Atualização 09/12 - Vacina covid da Pfizer causa hospitalização de duas pessoas no primeiro dia de vacinação na Inglaterra.

A MHRA emitiu o seguinte comunicado:

"Qualquer pessoa com histórico de reação alérgica significativa a uma vacina, medicamento ou alimento (como histórico anterior de reação anafilactoide [semelhante à anafilaxia] ou aqueles que foram aconselhados a carregar um autoinjetor de adrenalina) não devem receber a vacina Pfizer / BioNtech.

Instalações de reanimação devem estar disponíveis o tempo todo para todas as vacinações. A vacinação só deve ser realizada em instalações onde existam medidas de reanimação".
Atualização 08/01 - A Agência Nacional de Vigilância Sanitária (Anvisa) ressalvou que o uso emergencial de uma vacina será liberada apenas para o público previamente definido e testado nos ensaios clínicos.
Atualização 19/01 - A Bharat Biotech divulgou orientação que pessoas com qualquer histórico de alergia; imunocomprometidas ou tomando medicamentos que afetam seu sistema imune; com distúrbios hemorrágicos ou tomando medicamentos que "afinam o sangue"; com febre; grávidas ou amamentando; ou que receberam outra vacina covid-19 não devem ser inoculadas com a Covaxin – imunizante que utiliza a mesma tecnologia da vacina chinesa CoronaVac, autorizada para uso no Brasil.
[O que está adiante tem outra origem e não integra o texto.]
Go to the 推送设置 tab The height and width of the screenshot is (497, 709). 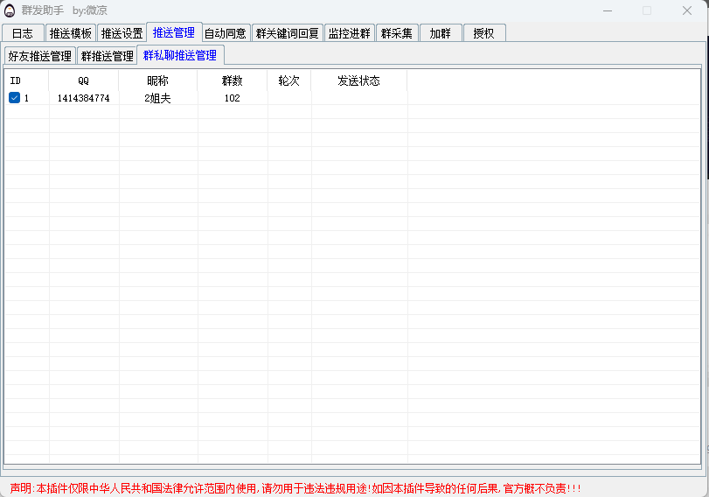pos(122,33)
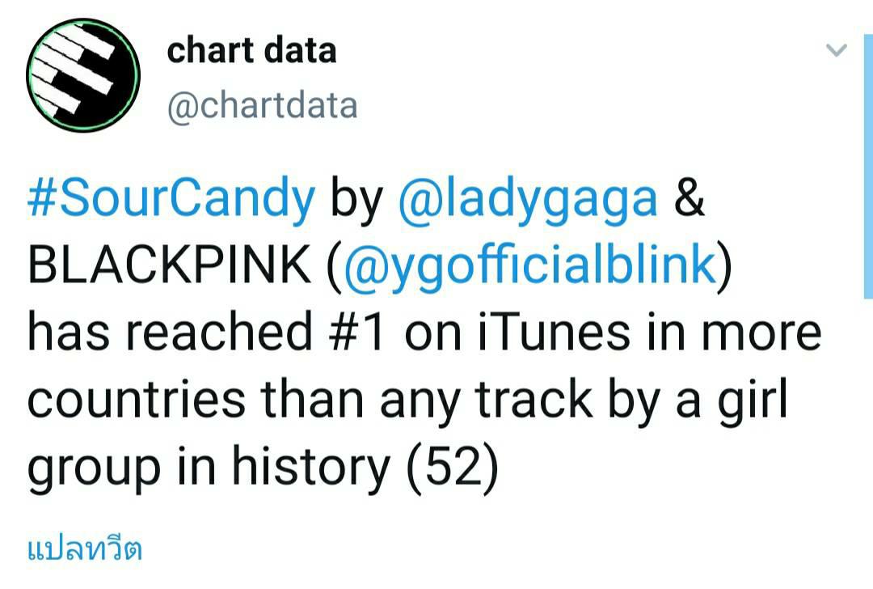
Task: Click the word countries in the tweet
Action: click(137, 400)
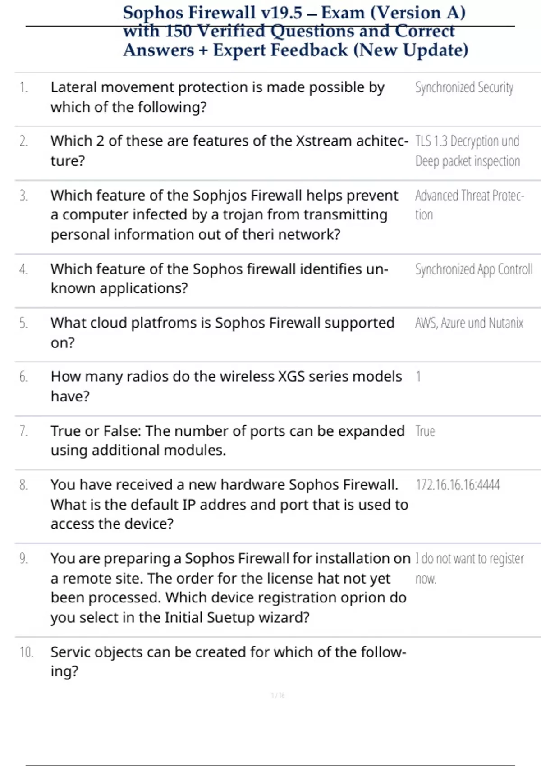This screenshot has height=766, width=541.
Task: Select the 'True' answer for question 7
Action: (x=425, y=431)
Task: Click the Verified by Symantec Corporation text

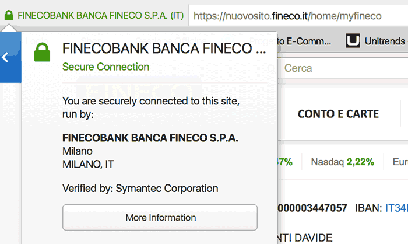Action: click(x=140, y=189)
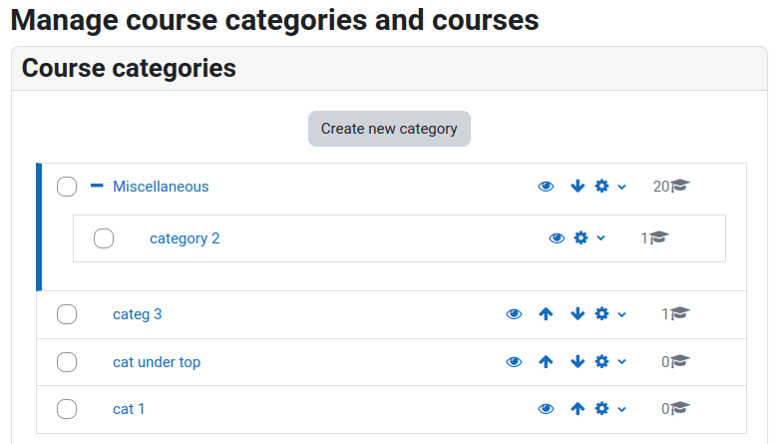
Task: Tick the checkbox for cat under top
Action: [67, 362]
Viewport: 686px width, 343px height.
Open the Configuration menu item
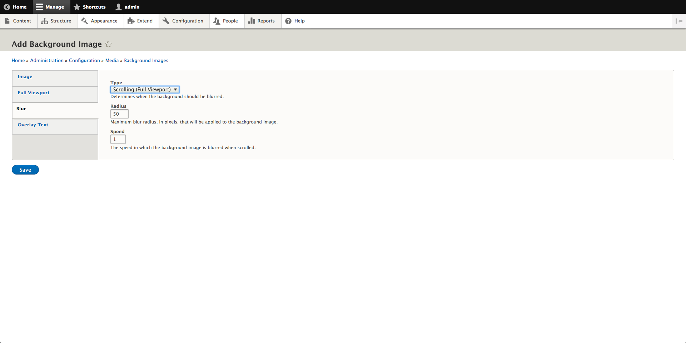point(183,21)
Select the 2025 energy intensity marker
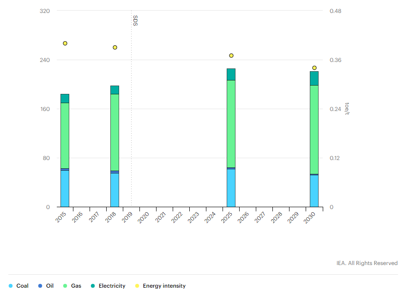Image resolution: width=404 pixels, height=296 pixels. (x=231, y=56)
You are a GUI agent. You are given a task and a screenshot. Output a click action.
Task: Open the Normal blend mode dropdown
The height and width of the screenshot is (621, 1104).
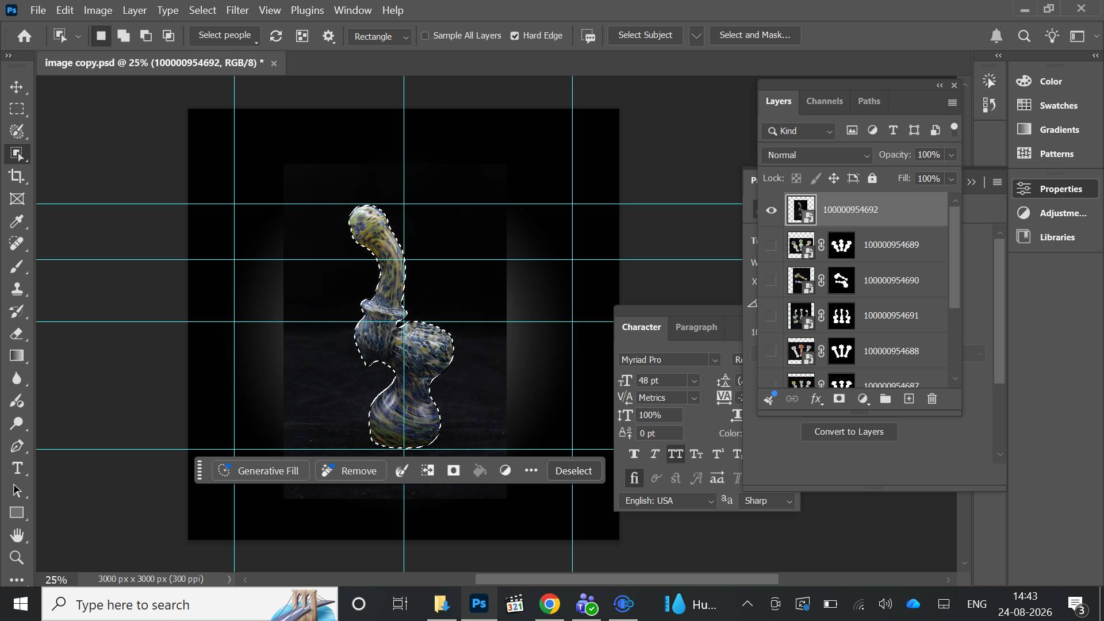[817, 155]
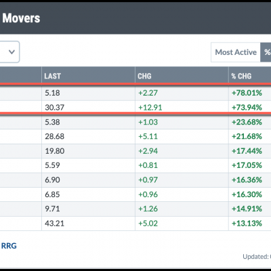The width and height of the screenshot is (271, 271).
Task: Click the +78.01% top mover value
Action: (x=247, y=93)
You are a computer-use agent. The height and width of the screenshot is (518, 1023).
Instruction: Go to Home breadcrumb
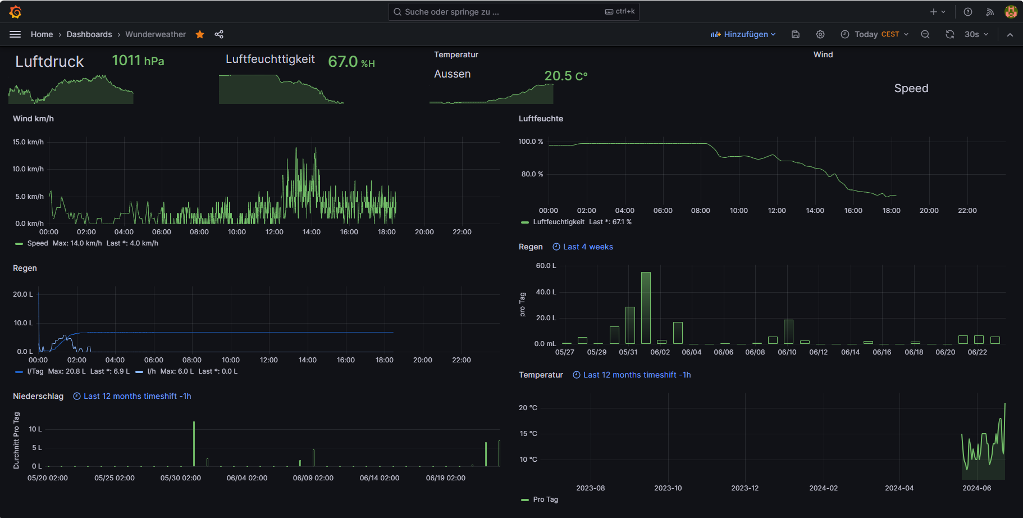coord(42,34)
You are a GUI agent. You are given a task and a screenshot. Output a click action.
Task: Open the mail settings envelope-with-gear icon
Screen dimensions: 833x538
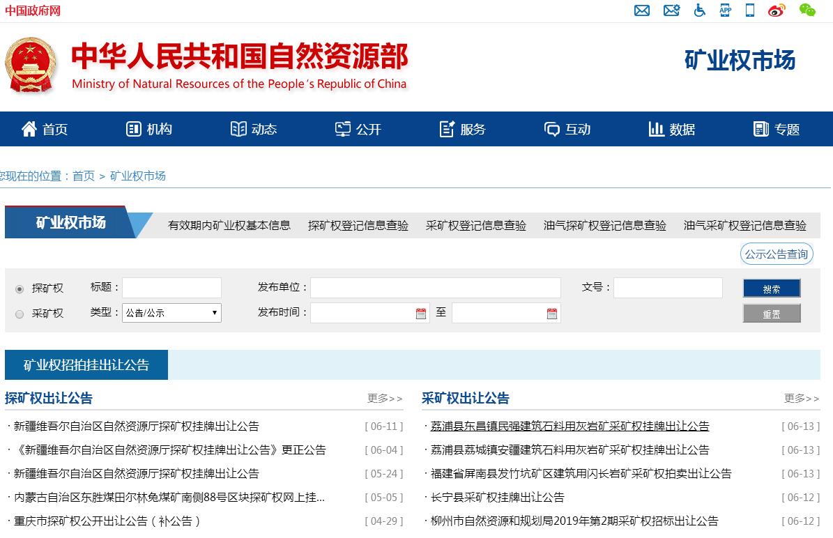click(671, 10)
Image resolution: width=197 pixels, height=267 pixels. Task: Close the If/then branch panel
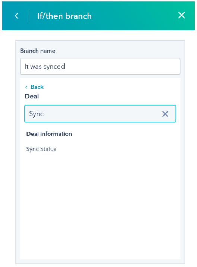(181, 15)
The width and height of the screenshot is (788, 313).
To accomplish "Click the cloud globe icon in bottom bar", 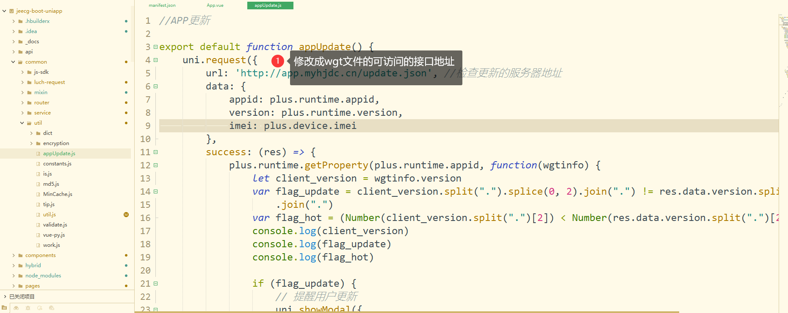I will (x=52, y=308).
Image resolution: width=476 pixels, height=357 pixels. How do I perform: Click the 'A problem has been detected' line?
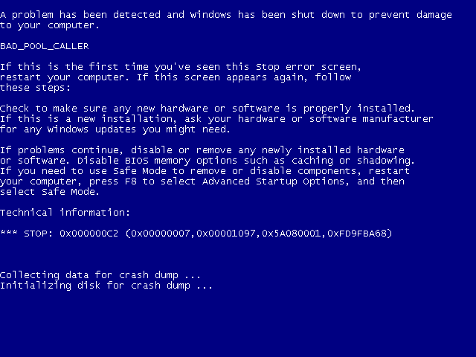click(226, 15)
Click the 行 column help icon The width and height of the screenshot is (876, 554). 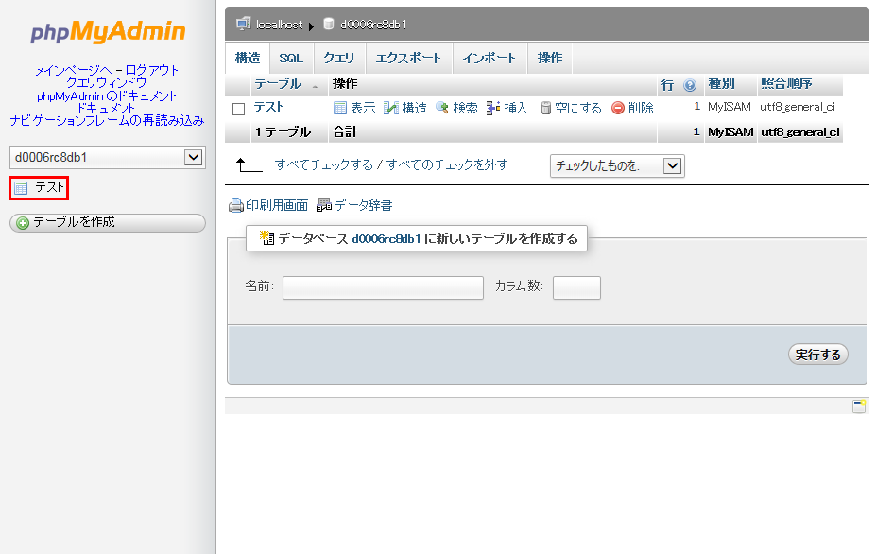point(690,85)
"Conforme prática aceita em nosso país [Rússia], os critérios do protocolo são transferidos para as bulas das vacinas", explicou Ignatyev em coletiva de imprensa.

"Hoje, no protocolo de ensaios clínicos de vacinas covid experimentais, as pessoas com diagnósticos de asma e diabetes são listadas como critérios de não admissão, elas não podem se voluntariar".

"Levando em consideração o primeiro uso dessas vacinas, não acho que eles vão optar por usá-las em pessoas com esses diagnósticos", ponderou Ignatyev questionado se as pessoas com diabetes e asma têm contra-indicações para a vacinação.

Além disso, segundo o cientista, um histórico de câncer também será uma contra-indicação para a inoculação.

O Centro desenvolveu sua própria vacina inativada de vírus inteiro contra o coronavírus SARS-CoV-2, a mesma tecnologia da vacina chinesa CoronaVac.

"Esperamos concluir os testes clínicos em novembro", informou o serviço de imprensa, citando Aidar Ishmukhametov, diretor-geral do Centro.

A produção em escala deve começar em fevereiro de 2021.

Em agosto, o diretor do Centro Nacional de Pesquisa de Epidemiologia e Microbiologia Gamalei, Alexander Ginzburg, já tinha alertado para o fato de que as vacinas covid podem não ser adequadas para todas as pessoas. Segundo o cientista, qualquer substância pode provocar agravamento, por isso, pacientes com doenças crônicas devem consultar especialistas.